Porém, o maior constrangimento está dentro de Gaza, segundo Moreira da Silva, que aponta para os constantes bombardeamentos, assim como para o 'apagão' nas comunicações e as restrições de circulação.

"Para os camiões dentro de Gaza poderem funcionar, têm que ter autorização. E a verdade é que 75% dos pedidos de circulação são chumbados", disse à Lusa.

"O maior problema está dentro de Gaza, porque não se consegue fazer a distribuição por questões de segurança. Daí que, como as Nações Unidas têm afirmado reiteradamente e eu pude comprovar no terreno, é preciso um cessar-fogo humanitário.

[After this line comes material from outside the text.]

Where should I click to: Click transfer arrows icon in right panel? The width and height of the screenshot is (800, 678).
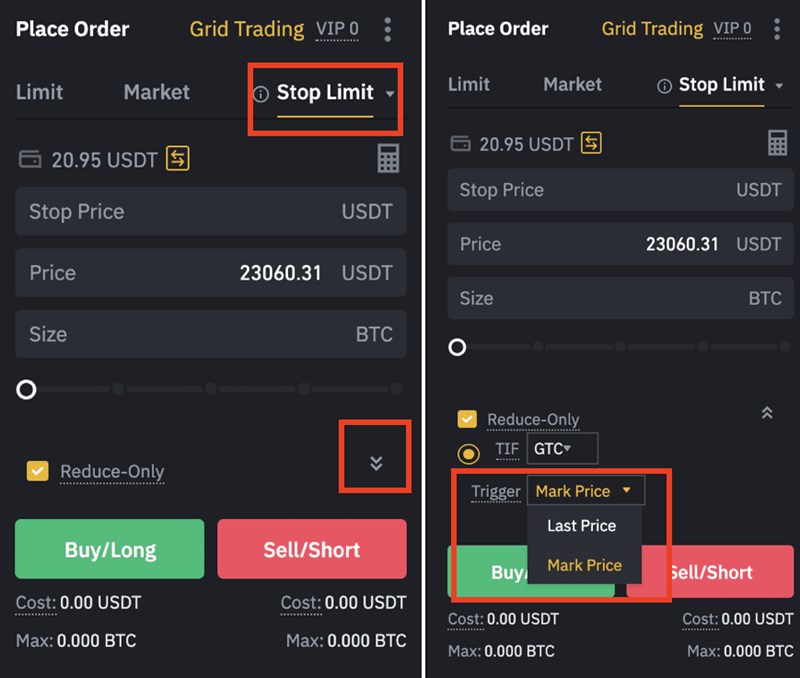click(x=592, y=143)
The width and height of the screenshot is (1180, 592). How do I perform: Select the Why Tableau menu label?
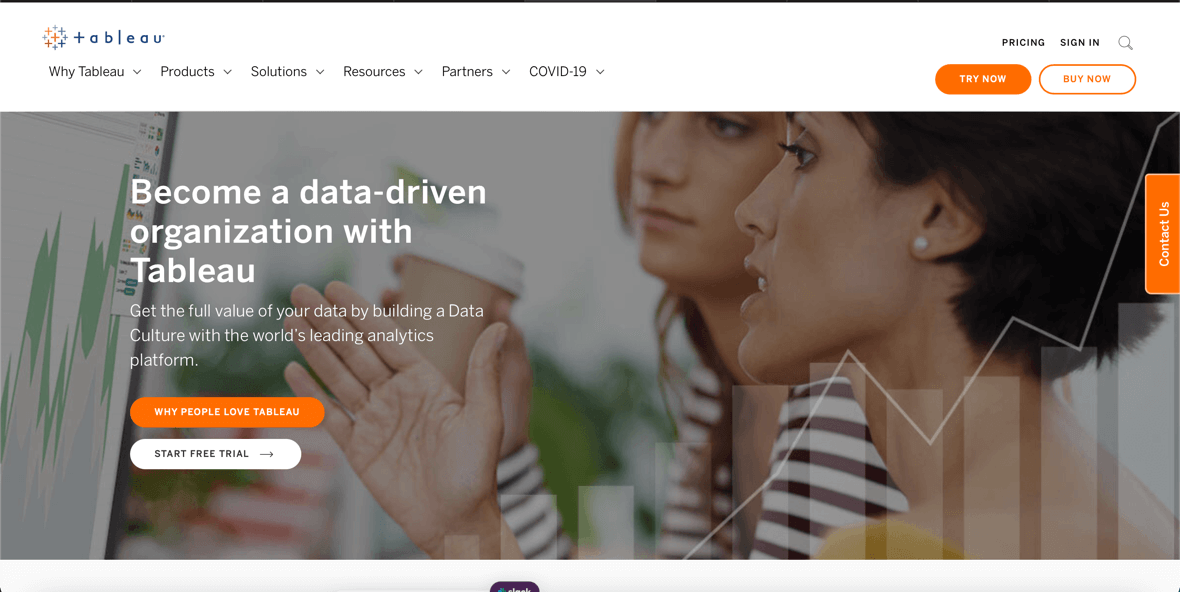point(87,71)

É necessário criar condições para que possa haver uma ajuda segura e sem impedimentos", apelou.

Além dos 75% dos pedidos de autorização para distribuição interna de ajuda dentro de Gaza serem chumbados, só 14% da ajuda destinada ao norte do enclave conseguiu efetivamente chegar a essa região, afirmou Moreira da Silva.

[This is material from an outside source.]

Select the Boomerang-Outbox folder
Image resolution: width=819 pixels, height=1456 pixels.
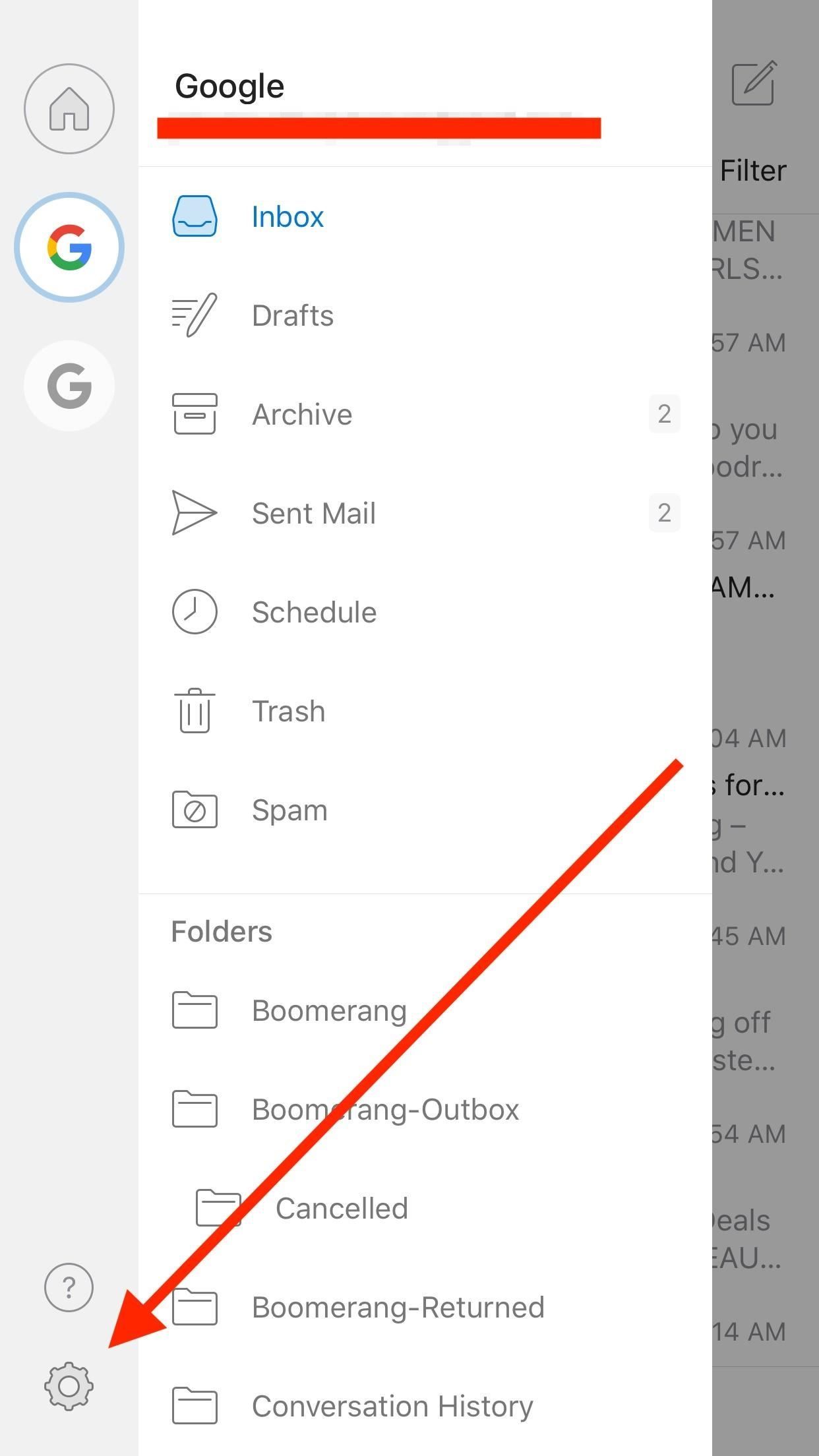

Tendo por base esta avaliação alcançada após a viagem a Gaza, o diretor executivo da UNOPS indicou que será desenvolvido um mecanismo para melhorar as condições de monitorização e verificação dessa ajuda, para que o "processo seja mais rápido, com quantidades maiores e para que possa chegar às pessoas que mais precisam".

"Mas reitero que mesmo um mecanismo, por mais eficiente que seja, não pode ultrapassar uma questão básica: têm que ser garantidas as condições de segurança para que os trabalhadores humanitários possam assegurar a entrega dessa ajuda", concluiu.

O conflito em curso entre Israel e o Hamas, que desde 2007 governa na Faixa de Gaza, foi desencadeado pelo ataque do movimento islamita em território israelita em 07 de outubro.

Nesse dia, 1.140 pessoas foram mortas, na sua maioria civis mas também perto de 400 militares, segundo os últimos números oficiais israelitas. Cerca de 240 civis e militares foram sequestrados, com Israel a indicar que 127 permanecem na Faixa de Gaza.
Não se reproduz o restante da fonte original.